Tag Archives: prisoners dilemma

The one where Moriarty dies

Disclaimer: If you have not watched ‘Sherlock’ from Sunday January 15th and intend to please avoid reading this post. Otherwise crack on!

 

So in the climax to the second series of the BBC’s ‘Sherlock’ entitled ‘The Reichenbach Fall’ the modern rivals echoed the actions of Sir Arthur Conan-Doyle’s originals by both perishing… or did they? I must confess I was disappointed that the show’s writer didn’t hold his nerve and not reveal a living Holmes but also, despite clear visual evidence I am not convinced Moriarty is done and dusted either!

The thought that stayed with me after watching the programme and came up in a conversation over lunch with @Thinkingfox today was the notion that Moriarty was willing to take his own life to prevent Holmes from winning. The idea of success was more important to him than his own life. Fascinating…

This reminded me of a bar room conversation fairly early in my career where a senior member of the business I worked for floated the notion of ‘success at all costs’. The debate that ensued (albeit stoked with more drinks) got very heated and whilst people’s individual values were bandied about there were a few that maintained the assertion that given the right motivation (which is a debate in itself) some people will do anything to win.
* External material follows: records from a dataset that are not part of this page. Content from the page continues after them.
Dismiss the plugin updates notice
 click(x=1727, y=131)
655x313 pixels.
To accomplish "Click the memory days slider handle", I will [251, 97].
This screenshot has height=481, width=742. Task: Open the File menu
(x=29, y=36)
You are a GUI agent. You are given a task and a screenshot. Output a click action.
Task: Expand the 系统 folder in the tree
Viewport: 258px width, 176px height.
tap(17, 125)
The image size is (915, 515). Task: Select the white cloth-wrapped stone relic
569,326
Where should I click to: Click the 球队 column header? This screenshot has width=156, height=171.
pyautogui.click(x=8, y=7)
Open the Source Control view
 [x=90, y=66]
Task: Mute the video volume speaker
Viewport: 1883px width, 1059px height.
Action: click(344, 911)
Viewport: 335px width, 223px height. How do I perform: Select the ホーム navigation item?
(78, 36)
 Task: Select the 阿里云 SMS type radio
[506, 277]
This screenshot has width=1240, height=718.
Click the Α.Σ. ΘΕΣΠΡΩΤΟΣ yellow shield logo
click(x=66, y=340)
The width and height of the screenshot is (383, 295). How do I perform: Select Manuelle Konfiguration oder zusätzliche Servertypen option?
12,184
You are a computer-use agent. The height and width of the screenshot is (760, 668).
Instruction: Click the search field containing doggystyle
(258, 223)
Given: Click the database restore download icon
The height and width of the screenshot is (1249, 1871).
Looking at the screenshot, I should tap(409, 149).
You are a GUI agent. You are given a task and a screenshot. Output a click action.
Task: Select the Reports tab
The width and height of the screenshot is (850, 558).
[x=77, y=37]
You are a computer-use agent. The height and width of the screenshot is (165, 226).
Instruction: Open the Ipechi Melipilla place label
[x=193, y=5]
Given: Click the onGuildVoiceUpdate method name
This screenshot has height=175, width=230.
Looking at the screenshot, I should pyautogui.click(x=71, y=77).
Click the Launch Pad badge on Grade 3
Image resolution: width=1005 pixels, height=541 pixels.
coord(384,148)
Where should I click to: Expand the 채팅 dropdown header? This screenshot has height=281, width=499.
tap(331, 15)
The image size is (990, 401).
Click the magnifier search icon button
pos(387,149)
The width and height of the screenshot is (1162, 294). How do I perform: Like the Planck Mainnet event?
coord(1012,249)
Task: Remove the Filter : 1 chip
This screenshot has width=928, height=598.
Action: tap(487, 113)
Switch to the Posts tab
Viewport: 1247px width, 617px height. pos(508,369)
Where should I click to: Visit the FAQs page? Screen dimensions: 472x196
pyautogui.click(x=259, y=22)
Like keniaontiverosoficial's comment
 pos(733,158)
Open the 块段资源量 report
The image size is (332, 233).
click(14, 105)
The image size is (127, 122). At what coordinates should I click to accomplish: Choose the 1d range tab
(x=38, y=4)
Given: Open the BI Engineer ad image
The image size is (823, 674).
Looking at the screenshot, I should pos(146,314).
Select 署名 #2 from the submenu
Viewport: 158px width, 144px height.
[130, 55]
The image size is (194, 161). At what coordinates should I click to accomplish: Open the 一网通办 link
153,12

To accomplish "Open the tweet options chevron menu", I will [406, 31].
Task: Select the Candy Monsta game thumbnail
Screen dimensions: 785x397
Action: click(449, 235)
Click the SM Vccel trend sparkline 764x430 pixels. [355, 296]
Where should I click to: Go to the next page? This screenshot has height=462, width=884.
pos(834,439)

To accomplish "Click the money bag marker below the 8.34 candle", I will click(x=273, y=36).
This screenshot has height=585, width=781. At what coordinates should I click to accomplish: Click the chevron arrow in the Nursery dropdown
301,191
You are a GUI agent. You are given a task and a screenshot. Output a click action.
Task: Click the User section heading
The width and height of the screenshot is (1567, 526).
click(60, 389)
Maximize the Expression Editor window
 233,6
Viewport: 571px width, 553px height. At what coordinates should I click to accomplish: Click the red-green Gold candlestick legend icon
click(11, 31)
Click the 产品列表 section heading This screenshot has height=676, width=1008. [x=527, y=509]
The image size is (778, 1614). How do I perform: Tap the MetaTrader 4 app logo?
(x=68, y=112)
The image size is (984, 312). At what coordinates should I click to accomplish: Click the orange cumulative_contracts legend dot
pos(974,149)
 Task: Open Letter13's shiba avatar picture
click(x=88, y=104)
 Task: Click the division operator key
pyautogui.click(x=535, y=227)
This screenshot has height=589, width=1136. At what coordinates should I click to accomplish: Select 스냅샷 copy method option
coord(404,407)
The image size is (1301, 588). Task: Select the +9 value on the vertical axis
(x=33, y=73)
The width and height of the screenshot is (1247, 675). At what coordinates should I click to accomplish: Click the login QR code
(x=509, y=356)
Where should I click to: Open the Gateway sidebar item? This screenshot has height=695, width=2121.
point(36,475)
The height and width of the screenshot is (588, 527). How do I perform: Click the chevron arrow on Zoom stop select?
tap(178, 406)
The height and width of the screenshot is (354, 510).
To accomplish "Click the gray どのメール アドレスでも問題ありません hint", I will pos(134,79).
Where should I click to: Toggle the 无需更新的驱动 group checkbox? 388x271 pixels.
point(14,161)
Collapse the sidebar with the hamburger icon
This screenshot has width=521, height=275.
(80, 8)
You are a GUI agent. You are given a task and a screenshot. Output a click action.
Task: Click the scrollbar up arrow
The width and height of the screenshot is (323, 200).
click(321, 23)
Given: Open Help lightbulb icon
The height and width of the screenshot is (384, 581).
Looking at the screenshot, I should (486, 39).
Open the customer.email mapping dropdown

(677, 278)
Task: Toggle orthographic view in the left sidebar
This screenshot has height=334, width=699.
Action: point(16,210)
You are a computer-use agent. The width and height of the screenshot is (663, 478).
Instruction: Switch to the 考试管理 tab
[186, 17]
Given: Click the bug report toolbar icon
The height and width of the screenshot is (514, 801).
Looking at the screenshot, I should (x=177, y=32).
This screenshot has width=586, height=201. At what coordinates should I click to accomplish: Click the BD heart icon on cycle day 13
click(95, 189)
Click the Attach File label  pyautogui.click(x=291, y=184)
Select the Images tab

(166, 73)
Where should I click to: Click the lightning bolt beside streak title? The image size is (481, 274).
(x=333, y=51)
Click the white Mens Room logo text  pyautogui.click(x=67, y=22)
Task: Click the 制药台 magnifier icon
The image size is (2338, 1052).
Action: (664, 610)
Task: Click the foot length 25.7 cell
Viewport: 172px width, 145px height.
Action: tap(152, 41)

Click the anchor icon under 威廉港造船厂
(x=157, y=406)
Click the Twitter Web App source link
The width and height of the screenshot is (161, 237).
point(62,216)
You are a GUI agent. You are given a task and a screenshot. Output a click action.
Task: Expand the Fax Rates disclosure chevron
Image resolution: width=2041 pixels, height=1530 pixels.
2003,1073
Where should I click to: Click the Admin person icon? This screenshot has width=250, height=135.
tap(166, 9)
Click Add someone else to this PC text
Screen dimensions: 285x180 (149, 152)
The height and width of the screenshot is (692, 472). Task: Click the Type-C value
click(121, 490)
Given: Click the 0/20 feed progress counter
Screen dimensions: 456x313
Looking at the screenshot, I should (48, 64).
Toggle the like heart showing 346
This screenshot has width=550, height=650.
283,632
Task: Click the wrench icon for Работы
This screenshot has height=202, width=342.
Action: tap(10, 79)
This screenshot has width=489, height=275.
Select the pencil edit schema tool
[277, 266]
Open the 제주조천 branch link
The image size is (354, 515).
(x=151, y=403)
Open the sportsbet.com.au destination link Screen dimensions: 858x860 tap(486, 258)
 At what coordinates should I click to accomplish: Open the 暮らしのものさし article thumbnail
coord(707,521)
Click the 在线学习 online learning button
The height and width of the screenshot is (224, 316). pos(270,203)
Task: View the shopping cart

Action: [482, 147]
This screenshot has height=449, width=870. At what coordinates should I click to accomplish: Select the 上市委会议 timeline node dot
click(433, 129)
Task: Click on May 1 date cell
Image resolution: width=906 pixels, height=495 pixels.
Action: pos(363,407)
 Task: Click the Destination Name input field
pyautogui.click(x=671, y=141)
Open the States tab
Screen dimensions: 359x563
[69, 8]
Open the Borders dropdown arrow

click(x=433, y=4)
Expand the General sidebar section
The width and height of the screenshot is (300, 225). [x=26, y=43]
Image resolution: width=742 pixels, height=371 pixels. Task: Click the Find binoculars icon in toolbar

I have been fortunate enough to work with teams all over the world and in understanding the dynamics there’s an exercise a former colleague of mine introduced me to (thank you Charlotte!) which is entitled simply “The Red & Blue Game”. It is based on the Prisoner’s Dilemma which is explained in some depth here so I will not go through the detail. Essentially two teams are isolated from one another and asked to make choices that depending on the other team’s choice will result in either win/win, win/lose, lose/win, lose/lose.

On the surface the game is about cooperation and collaboration but what you soon come to realise is that the backbone of the game is all about trust. At certain points during the game meetings can be convened and the discussions that go on about who will attend, who the other team will send, what that means about what is said etc, quickly illustrates the preconceptions around individual trust levels. Also, what becomes blatant is how some people choose to win despite the clear signals it sends around the ability of others to trust them. The need to win seems to completely overtake their logic and reason in driving their decision making.

It’s a fabulous game to facilitate (palace intrigue at its finest) and one of the take outs is often how fragile a notion interpersonal and intraorganisational trust is. Just out of interest every team with only one exception in the UK played win/lose, in Hong Kong it was all win/win, Shanghai (strangely) they managed to lose/lose and in India it was 50% win/win and 50% win/lose.

But to a more important question…how the hell did Sherlock fake that death??